For readers local to Minnesota, the company name Minnesota Mining and Manufacturing, better known as 3M, is a storied name and the local corporate research powerhouse. But it appears that it, too, has supped at the forbidden soup-bowl of profits-above-all in regards to the recent legal settlement regarding water pollution. Carrie Fellner reports in The Age:
As a leading international authority on toxic chemicals, Professor John P. Giesy is in the top percentile of active authors in the world.
His resume is littered with accolades, from being named in the Who’s Who of the World to receiving the Einstein Professor Award from the Chinese Academy of Sciences.
Professor Giesy was credited with being the first scientist to discover toxic per- and poly-fluoroalkyl [PFAS] chemicals in the environment, and with helping to persuade chemical giant 3M Company to abandon their manufacture.
But Fairfax Media can now reveal that Professor Giesy was accused of covertly doing 3M’s bidding in a widespread international campaign to suppress academic research on the dangers of PFAS.
A trove of internal company documents has been made public for the first time following a $US850 million ($1.15 billion) legal settlement between the company and Minnesota Attorney-General Lori Swanson. They suggest that Professor Giesy was one weapon in an arsenal of tactics used by the company to – in a phrase coined by 3M – “command the science” on the chemicals.
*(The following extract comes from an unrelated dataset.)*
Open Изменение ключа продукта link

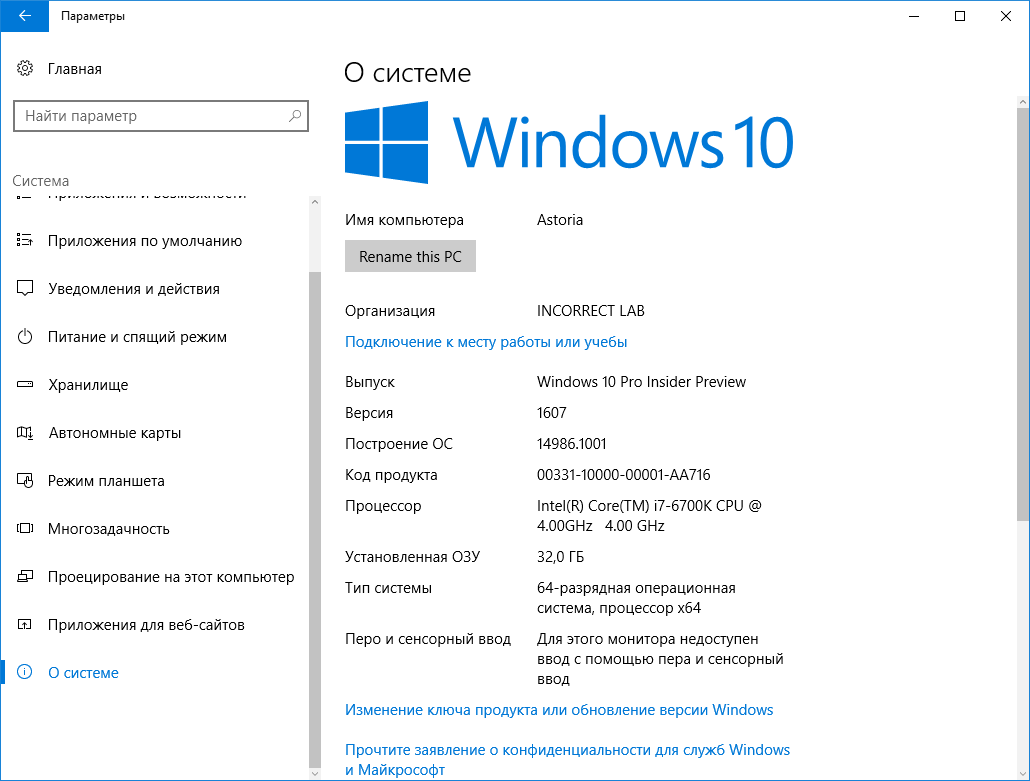pyautogui.click(x=559, y=710)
It’s a disappointment and a shame on 3M to engage in a form of doublespeak that obscures the company’s responsibility in the manner. And what of Professor Giesy?
To the outside world, Professor Giesy was a renowned and independent university academic.
“But privately, he characterised himself as part of the 3M team,” alleged the State of Minnesota.
“Despite spending most of his career as a professor at public universities, Professor Giesy has a net worth of approximately $20 million. This massive wealth results at least in part from his long-term involvement with 3M for the purpose of suppressing independent scientific research on PFAS.”
Professor Giesy’s consulting company appears to have received payments from 3M between at least 1998 and 2009. One document indicated his going rate was about $US275 an hour.
In an email to a 3M laboratory manager, Professor Giesy described his role as trying to keep “bad papers out of the literature”, because in “litigation situations they can be a large obstacle to refute”.
Professor Giesy was an editor of several academic journals and, in any given year, about half of the papers submitted on PFAS came to him for review.
“Some journals … for conflict-of-interest issues will not allow an industry to review a paper about one of their products. That is where I came in,” he wrote in another email.
“In time sheets, I always listed these reviews as literature searches so that there was no paper trail to 3M.”
If true, I would be very careful about trusting Professor Giesy.